- Type: Airstrikes
- Location: Lavan Island, Iran 26°47′45″N 53°21′07″E﻿ / ﻿26.79583°N 53.35194°E
- Planned by: United Arab Emirates
- Target: Iranian oil facility
- Date: 8 April 2026 10:00 a.m. IRST (UTC+3:30)
- Executed by: United Arab Emirates Air Force
- Outcome: Oil output at the facility crippled

= 2026 Lavan Island attack =

UAE attack on Iranian island

On 8 April 2026, the United Arab Emirates (UAE) secretly conducted an airstrike on an Iranian oil refinery at Lavan Island around the time the 2026 Iran war ceasefire was being announced, in retaliation for the 2026 Iranian strikes on the United Arab Emirates. Although the perpetrator was initially unknown, The Wall Street Journal later reported that the UAE was responsible for the attack. The UAE has not publicly acknowledged the strikes.

== Background ==
Since the beginning of the 2026 Iran war, sparked by airstrikes on Iran carried out by the United States and Israel, the United Arab Emirates had been repeatedly attacked by Iranian missile and drone attacks. The attacks targeted the UAE more than any other country, which caused severe damage to energy facilities, airports, and hotels, as well as killing at least 10 civilians. Iran repeatedly condemned the UAE for its close ties with Israel and its hosting of U.S. bases on its territory. Iranian foreign minister Abbas Araghchi warned the UAE of "dangerous consequences" unless it pulled away from the United States and Israel. The UAE doubled down on its ties with the United States and Israel, and has received Israeli military support against Iranian attacks, including Israel's Iron Dome missile defense system.

== Attack ==
On 8 April 2026, at around 10 a.m. IRST (6:30 a.m.
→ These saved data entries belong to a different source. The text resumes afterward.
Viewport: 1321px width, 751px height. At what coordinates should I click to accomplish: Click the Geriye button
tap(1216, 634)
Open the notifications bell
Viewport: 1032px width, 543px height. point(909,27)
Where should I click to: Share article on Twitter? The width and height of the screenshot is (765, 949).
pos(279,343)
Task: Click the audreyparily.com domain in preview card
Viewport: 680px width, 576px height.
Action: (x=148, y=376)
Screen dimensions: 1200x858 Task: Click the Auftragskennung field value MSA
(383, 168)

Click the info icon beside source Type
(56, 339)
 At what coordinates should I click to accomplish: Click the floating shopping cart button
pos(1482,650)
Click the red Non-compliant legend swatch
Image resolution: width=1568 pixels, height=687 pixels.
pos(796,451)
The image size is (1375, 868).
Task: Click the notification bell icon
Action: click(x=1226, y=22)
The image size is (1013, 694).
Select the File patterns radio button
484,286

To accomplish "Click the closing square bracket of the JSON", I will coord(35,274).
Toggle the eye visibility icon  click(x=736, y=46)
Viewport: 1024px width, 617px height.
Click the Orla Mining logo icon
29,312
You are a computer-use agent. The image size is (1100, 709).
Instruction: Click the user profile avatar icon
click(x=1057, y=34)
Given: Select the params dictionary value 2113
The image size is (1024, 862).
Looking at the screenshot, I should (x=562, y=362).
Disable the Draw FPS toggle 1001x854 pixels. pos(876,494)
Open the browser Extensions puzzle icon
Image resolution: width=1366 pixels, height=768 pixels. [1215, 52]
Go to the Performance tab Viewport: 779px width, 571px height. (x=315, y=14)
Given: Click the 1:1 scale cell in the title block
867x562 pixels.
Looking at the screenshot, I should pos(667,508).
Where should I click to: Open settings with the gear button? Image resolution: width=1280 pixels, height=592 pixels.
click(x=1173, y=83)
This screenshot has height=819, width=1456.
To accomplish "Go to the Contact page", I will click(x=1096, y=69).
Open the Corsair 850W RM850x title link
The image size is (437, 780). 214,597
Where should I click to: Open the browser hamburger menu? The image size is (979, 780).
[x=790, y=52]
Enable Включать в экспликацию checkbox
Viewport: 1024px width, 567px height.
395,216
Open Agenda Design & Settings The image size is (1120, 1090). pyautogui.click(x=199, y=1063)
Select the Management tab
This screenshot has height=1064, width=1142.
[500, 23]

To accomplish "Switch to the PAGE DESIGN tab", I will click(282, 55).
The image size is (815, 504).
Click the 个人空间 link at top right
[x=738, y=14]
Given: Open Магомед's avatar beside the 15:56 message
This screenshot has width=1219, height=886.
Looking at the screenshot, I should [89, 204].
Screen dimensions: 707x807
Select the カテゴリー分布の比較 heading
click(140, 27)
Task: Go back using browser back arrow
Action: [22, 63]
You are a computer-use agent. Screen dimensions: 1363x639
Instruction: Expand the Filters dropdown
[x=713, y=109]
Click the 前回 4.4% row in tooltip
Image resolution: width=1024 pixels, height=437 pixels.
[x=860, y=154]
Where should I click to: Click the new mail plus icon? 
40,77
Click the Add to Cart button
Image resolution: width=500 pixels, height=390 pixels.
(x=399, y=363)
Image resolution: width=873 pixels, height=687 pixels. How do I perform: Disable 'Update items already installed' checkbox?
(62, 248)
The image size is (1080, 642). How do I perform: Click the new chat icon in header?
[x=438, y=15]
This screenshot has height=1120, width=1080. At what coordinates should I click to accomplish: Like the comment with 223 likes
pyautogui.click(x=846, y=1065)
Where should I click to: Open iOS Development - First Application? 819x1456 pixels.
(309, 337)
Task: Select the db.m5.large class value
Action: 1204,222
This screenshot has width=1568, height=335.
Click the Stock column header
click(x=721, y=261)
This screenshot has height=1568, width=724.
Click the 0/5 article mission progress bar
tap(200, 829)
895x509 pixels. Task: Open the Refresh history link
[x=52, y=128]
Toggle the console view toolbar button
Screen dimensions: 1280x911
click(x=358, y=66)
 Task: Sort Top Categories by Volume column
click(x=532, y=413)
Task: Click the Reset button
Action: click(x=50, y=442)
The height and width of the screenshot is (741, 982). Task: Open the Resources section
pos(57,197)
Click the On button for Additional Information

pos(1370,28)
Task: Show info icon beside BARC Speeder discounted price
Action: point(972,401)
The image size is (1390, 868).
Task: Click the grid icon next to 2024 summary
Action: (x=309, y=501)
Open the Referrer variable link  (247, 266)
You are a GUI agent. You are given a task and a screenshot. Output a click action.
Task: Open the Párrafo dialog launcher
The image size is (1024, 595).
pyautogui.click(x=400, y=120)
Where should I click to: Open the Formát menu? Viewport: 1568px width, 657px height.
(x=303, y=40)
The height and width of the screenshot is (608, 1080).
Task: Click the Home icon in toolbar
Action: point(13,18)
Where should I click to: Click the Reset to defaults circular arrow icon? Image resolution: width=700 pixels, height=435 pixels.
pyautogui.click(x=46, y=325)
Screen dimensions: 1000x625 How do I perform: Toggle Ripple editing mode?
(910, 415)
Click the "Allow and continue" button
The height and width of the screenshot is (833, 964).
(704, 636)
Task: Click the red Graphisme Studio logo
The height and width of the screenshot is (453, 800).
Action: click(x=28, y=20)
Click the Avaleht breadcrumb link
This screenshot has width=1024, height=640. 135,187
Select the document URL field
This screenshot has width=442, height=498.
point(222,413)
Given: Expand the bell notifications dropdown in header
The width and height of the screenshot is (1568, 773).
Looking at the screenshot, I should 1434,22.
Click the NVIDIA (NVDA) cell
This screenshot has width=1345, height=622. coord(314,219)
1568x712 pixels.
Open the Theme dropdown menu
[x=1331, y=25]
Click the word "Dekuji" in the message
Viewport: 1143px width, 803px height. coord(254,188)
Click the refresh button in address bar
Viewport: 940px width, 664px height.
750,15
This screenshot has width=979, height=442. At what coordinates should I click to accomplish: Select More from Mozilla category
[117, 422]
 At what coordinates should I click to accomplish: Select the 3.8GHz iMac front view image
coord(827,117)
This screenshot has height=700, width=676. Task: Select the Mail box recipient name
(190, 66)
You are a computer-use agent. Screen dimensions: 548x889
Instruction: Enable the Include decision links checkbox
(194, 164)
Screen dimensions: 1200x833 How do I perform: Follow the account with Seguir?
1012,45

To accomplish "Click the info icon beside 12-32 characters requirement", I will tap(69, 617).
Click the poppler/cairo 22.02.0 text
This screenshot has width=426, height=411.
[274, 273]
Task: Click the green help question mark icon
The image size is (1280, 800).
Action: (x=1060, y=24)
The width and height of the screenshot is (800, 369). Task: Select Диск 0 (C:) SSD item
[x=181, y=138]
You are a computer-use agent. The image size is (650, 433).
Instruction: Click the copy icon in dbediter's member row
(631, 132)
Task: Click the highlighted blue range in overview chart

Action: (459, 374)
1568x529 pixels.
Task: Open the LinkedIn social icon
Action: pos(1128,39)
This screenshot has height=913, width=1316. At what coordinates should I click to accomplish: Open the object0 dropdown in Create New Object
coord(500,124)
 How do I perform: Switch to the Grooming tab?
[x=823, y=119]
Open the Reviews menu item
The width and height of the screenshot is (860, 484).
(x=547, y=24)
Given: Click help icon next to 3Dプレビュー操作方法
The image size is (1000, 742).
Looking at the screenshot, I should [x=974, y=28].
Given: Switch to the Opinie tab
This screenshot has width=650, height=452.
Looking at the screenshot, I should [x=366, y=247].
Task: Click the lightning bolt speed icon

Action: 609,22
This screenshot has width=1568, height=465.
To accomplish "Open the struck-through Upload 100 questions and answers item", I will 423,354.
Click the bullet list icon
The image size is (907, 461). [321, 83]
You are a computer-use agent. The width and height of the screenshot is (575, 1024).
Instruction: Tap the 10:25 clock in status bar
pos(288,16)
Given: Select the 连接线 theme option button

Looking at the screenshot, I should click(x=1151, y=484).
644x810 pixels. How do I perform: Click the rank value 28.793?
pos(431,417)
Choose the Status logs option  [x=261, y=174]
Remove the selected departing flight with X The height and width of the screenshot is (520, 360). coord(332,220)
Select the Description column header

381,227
GMT), the oil facility at Lavan Island was targeted in an "enemy attack" which caused heavy damage to the oil output, according to the National Iranian Oil Refining and Distribution Company. Israel denied involvement in the attack, and no party claimed responsibility. The attack took place "around the time" U.S. President Donald Trump was "announcing a cease-fire in the war." Safety and firefighting teams worked to contain the fire. The attack sparked a large fire at the oil facility and was expected to leave its output crippled for months. At the time of the attack, Iran reported that its oil facility was struck by enemy fire, but did not name the source. It attacked the UAE and Kuwait with missile and drone attacks in response.

Some military analysts and Iranian state media identified United Arab Emirates Air Force Mirage 2000 fighter jets as having launched the attack, and while the UAE confirmed that Mirage jets were scrambled to intercept Iranian drones, it did not confirm or deny reports that they attacked Lavan Island.

On 11 May 2026, citing "people familiar with the matter," The Wall Street Journal and Bloomberg reported that the United Arab Emirates had been secretly carrying out military strikes in Iran in coordination with Israel, which included the attack on Lavan Island.

The UAE Ministry of Foreign Affairs declined to comment on the strikes, but affirmed that it reserves the right to respond to hostile attacks, including militarily.

== Reactions ==
On 14 May, Iranian foreign minister Abbas Araghchi condemned the UAE for being "directly involved in the aggressive action against my country" and said that "they participated in these attacks and may even have acted directly against us."

According to The Telegraph, Trump administration officials have been encouraging the UAE to increase its involvement in the Iran war and seize Lavan Island using its military.